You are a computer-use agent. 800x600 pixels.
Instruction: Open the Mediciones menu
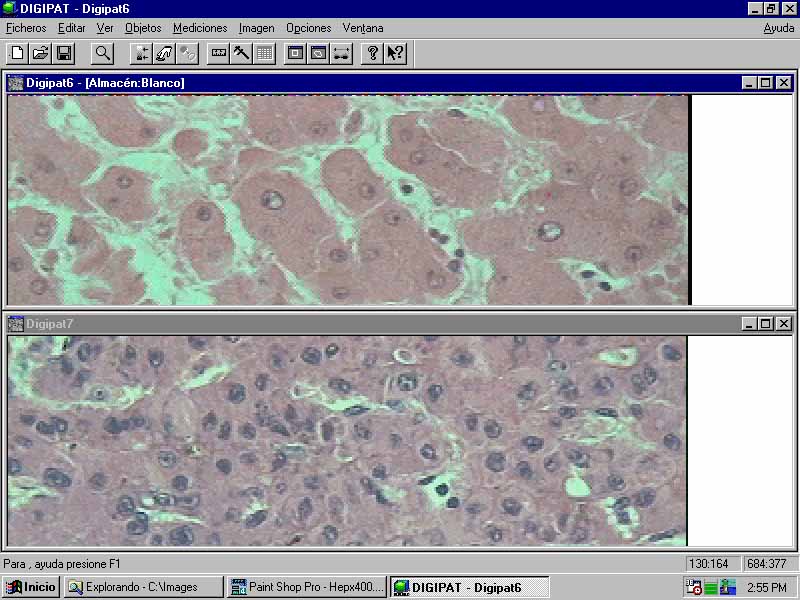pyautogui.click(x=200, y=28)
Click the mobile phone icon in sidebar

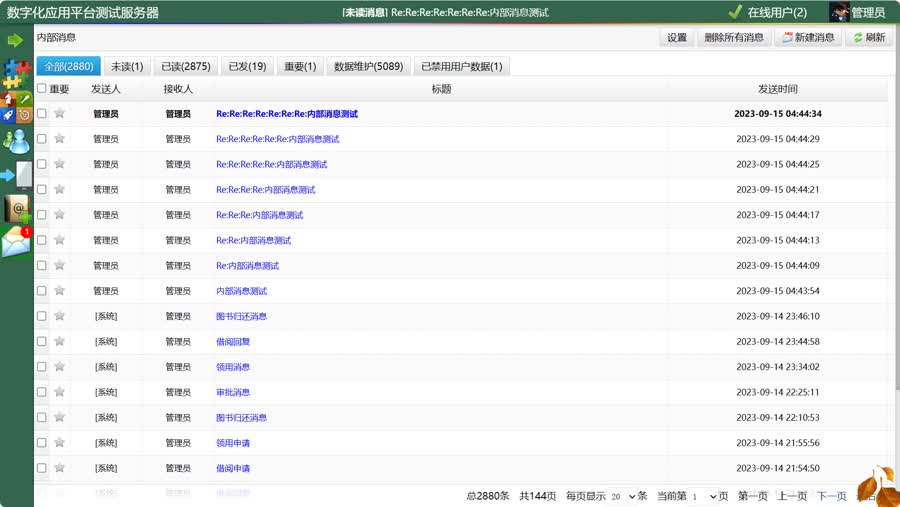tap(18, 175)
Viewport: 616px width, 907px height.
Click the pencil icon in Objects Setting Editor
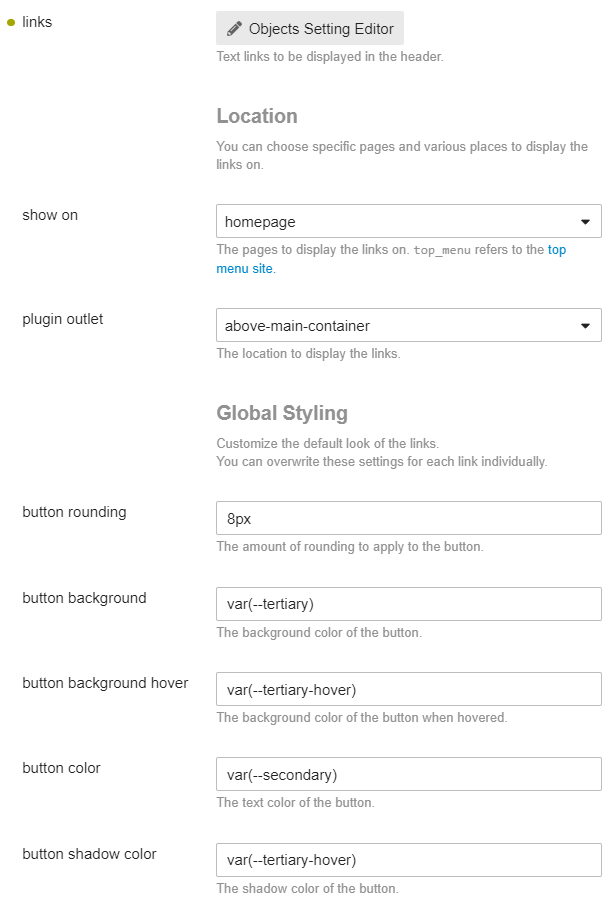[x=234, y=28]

====

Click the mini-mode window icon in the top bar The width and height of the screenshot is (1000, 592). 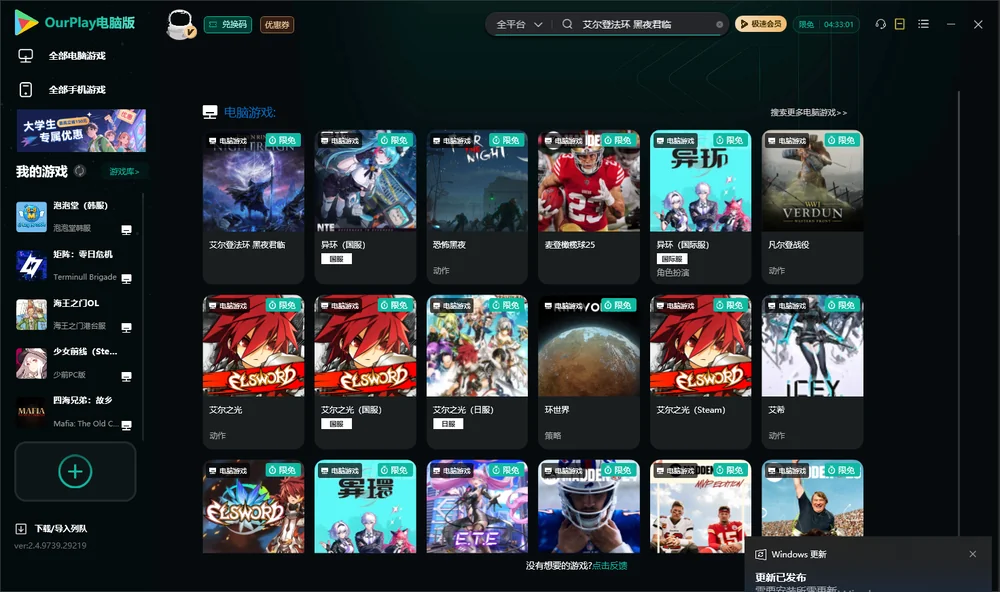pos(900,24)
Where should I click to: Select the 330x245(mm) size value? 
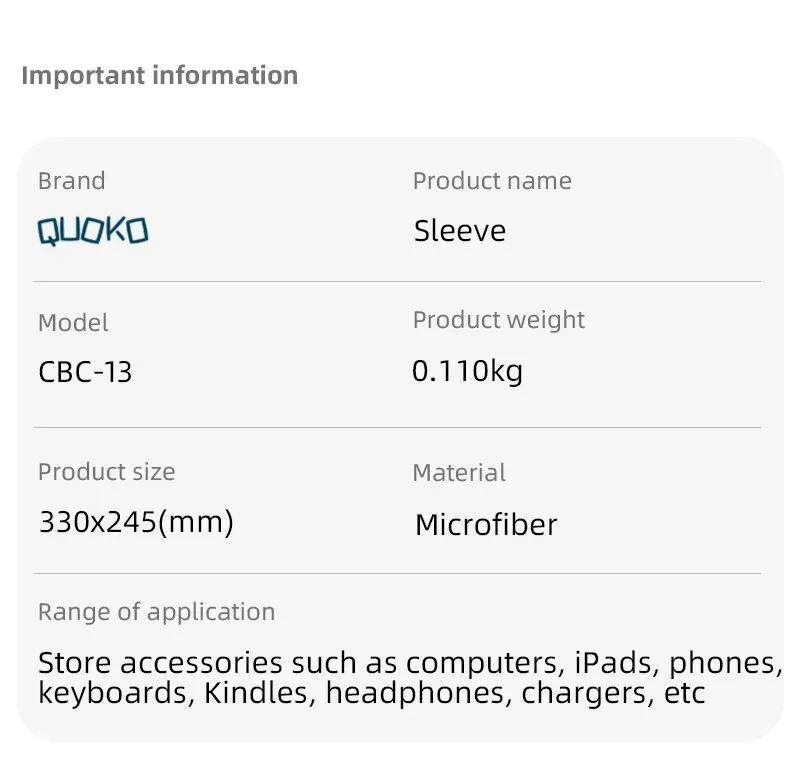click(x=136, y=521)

====

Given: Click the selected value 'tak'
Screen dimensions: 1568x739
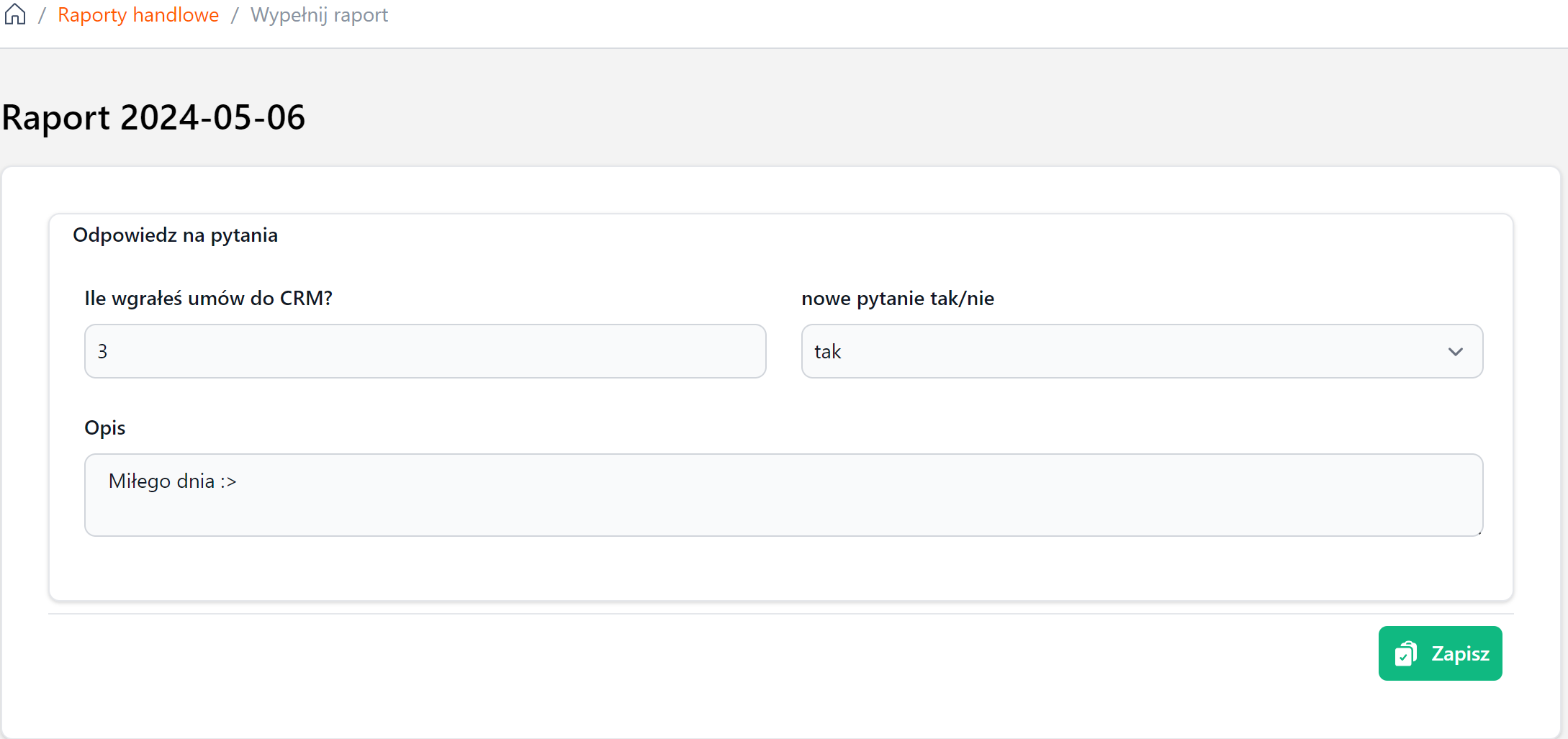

====

Task —
Reproducing the whole listing above is not the task. Copy exactly only the lines from the one with "Given: Click the selected value 'tak'" to the one with "Screen dimensions: 1568x739", both kept.

Solution for this exercise —
Given: Click the selected value 'tak'
Screen dimensions: 1568x739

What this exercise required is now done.